**Task list:**
1. Return, word for word, the portion of the free-expression passage between "It was copied" and "Susie Bright's books.", inclusive.
2. Resume the free-expression passage after its last sentence.

**Excerpted passage:**

* * * * * * *

First off, let me admit that the essay below is shamelessly stolen.
It was copied and used without permission. So if you like the essay, go
out and buy Susie Bright's books (see the review of her book Susie
Bright's Sexwise, where this, and many other fine essays, appeared).
Susie Bright and her publisher certainly deserve the money. So I hope that
my stretching "fair use" copyright law can be forgiven and that
this Web page will only increase Ms. Bright's
book sales. You can also call the Good Vibrations mail order
company at 1-800 BUY VIBE to order Susie Bright's books.
Any errors found
below are my typos.
Once again we are entering an election year and once again we are hearing a lot about "family values". We are hearing about how this country was founded as "one nation, under god" (something that was conceived in the 1950s) and about how everything would be so much better if we could return to the morals of the Eisenhower era. Your right to read this, and the book review that accompanies it, is being threatened by the "Communications Decency Act", which was passed with the argument that it would "protect children". I do not expect Jesse Helms to champion free expression. But among those voting for the CDA were liberal Democrats Barbara Boxer, Dianne Feinstein, and Pat Schroeder. After being confronted afterwards they all mentioned the need to "protect the children". So I think that this essay is just as timely now as it was four years ago. It is time that we remembered that free expression is what makes America a great country. It is time that we remembered that freedom of religion also means freedom from religion, if we so desire.

* * * * * * *

**Dataset content:**
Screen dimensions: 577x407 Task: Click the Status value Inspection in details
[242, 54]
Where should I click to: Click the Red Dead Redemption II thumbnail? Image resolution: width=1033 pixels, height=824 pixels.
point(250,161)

* * * * * * *

**Exercise answers:**
1.
It was copied and used without permission. So if you like the essay, go
out and buy Susie Bright's books (see the review of her book Susie
Bright's Sexwise, where this, and many other fine essays, appeared).
Susie Bright and her publisher certainly deserve the money. So I hope that
my stretching "fair use" copyright law can be forgiven and that
this Web page will only increase Ms. Bright's
book sales. You can also call the Good Vibrations mail order
company at 1-800 BUY VIBE to order Susie Bright's books.

2.
Ian Kaplan, April 13, 1996
In late summer of 1992, incumbent President George Bush and the Republican Party held a convention in Texas to proclaim their agenda for beating Clinton's Democratic ticket.
The Houston GOP get-together will be remembered forever for its Family Values Night, a Wednesday evening dedicated to insulting virtually everyone in America who didn't look like those attending the convention.
My local daily paper asked me to cover Family Values Night. They were too cheap to fly me to Houston, advising me instead to park my butt in front of C-SPAN for the evening. I'm forever grateful for their penny-pinching, since the ensuing evening of televised prejudice left me gasping on my knees in my own living room. Thankfully, I was safely home in Sodom-by-the-Sea.
I don't know where the Republican Party would be without "The Children." You know "The Children" are the whole reason that family values were even given one minute of Republican convention air time. "The Children" are the centerpiece of the Republican platform to turn this country around. As Governor John Ashcroft of Missouri said, if our children are not instilled with a moral purpose, "they will turn to selfish gratification of drugs, promiscuity, rioting... and even mindless TV."
I closed my eyes for a moment to imagine such gluttony and realized that the hedonists passing across my mind's eye were not tiny tots or even petulant teenagers, but great big grown-ups.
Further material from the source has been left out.